The pathological diagnosis of papillary thyroid carcinoma (PTC) is usually easily achieved. However distinguishing the follicular variant of papillary carcinoma (FVPC) from other follicular thyroid lesions is an area of controversy. In this study we investigated the role of CD56 and claudin-1 in discriminating the FVPCs from other solitary follicular patterned nodules. We also evaluated the application of these two markers in reclassifying the controversial cases of the well differentiated tumors of unknown malignant potential (WDTs-UMP).

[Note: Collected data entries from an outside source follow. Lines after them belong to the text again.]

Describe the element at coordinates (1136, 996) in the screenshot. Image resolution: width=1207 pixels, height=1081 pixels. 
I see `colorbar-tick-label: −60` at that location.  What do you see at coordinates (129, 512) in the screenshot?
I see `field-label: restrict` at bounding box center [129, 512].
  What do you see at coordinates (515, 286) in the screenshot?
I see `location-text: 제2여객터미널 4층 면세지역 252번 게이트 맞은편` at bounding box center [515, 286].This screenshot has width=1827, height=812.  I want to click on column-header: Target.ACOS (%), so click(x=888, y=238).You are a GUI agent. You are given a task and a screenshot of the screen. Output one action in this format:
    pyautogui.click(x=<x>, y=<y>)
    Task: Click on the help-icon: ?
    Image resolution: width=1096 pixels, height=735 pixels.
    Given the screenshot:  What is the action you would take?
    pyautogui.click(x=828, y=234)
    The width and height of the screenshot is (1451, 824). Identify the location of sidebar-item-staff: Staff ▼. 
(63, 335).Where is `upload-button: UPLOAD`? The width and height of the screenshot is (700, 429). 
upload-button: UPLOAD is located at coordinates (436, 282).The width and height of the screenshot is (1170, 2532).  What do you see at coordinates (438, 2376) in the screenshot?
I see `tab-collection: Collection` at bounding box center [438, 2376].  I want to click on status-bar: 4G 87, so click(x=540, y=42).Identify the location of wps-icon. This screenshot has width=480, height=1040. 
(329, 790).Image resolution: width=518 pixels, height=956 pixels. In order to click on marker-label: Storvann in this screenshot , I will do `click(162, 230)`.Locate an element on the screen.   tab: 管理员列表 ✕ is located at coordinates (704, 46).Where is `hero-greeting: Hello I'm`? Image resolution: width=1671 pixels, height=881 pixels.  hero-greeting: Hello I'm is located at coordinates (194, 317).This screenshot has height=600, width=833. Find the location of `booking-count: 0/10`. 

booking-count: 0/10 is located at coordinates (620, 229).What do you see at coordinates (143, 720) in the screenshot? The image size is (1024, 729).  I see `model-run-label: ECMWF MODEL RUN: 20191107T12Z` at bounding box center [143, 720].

The immunohistochemical expression of CD56 and claudin-1 was evaluated in 86 samples of thyroid lesions together with 10 samples of normal thyroid tissue. Thyroid lesions included: 29 PTCs [classic papillary carcinoma (n = 13) and FVPC (n = 16)], 47 solitary follicular patterned nodules [follicular adenomas (n = 12), hyperplastic nodules (n = 32) and follicular tumor of unknown malignant potential (n = 3)] and 10 WDTs-UMP.

The statistical analysis showed significantly different expressions of each of CD56 and claudin-1 in the FVPCs versus other solitary follicular patterned nodules. Claudin-1 sensitivity (100%) was higher than CD56 sensitivity (81.3%). However claudin-1 specificity (80.9%) was < CD56 specificity (89.4%). The combined use of CD56 and claudin-1(claudin-1 + /CD56-) showed specificity (100%), positive predictive value (100%) and sensitivity (81.3%) in the differentiation between the FVPCs and other follicular nodules. In the light of this statistical outcome, 5/10 cases of WDTs-UMP expressing the (claudin-1 + /CD56-) panel could be rediagnosed as PTC.

Combined utility of CD56 and claudin-1 is helpful in diagnosing the FVPC and its differentiation from other follicular patterned nodules. Application of these two markers may greatly aid in the reevaluation of the WDTs-UMP and interpretation of their expected behavior.